Analytical Results for Cold Asymmetrical Fermion Superfluids at the Mean-Field Level

TL;DR

This paper provides analytical mean-field results for asymmetric fermion superfluids with attractive interactions at zero temperature, exploring phase behavior and competition between different ground states.

Contribution

It offers explicit analytical expressions involving elliptic integrals for asymmetric fermion superfluids, detailing phase transitions and ground state competition at the mean-field level.

Findings

Asymmetry influences ground state phases and transitions.

Two candidate phases compete depending on asymmetry and pairing gap.

Degeneracy occurs between phases at infinite pairing gap.

Abstract

We present the analytical results at the mean-field level for the asymmetrical fermion system with attractive contact interaction at the zero temperature. The results can be expressed in terms of linear combinations of the elliptic integrals of the first and second kinds. In the limit of small gap parameter, we discuss how the asymmetry in fermion species affects the phases of the ground state.
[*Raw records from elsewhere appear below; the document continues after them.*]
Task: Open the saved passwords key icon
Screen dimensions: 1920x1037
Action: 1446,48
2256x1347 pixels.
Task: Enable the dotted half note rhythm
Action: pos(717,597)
In the limit of large gap parameter, we show that two candidate phases are competing for the system's ground state. The Sarma phase containing a pure Fermi fluid and a mixed condensate is favored at large degree of asymmetry. The separated phase consisting of a pure Fermi fluid and a boson condensate supports the system at smaller degree of asymmetry. The two phases are degenerate in the limit of infinite pairing gap.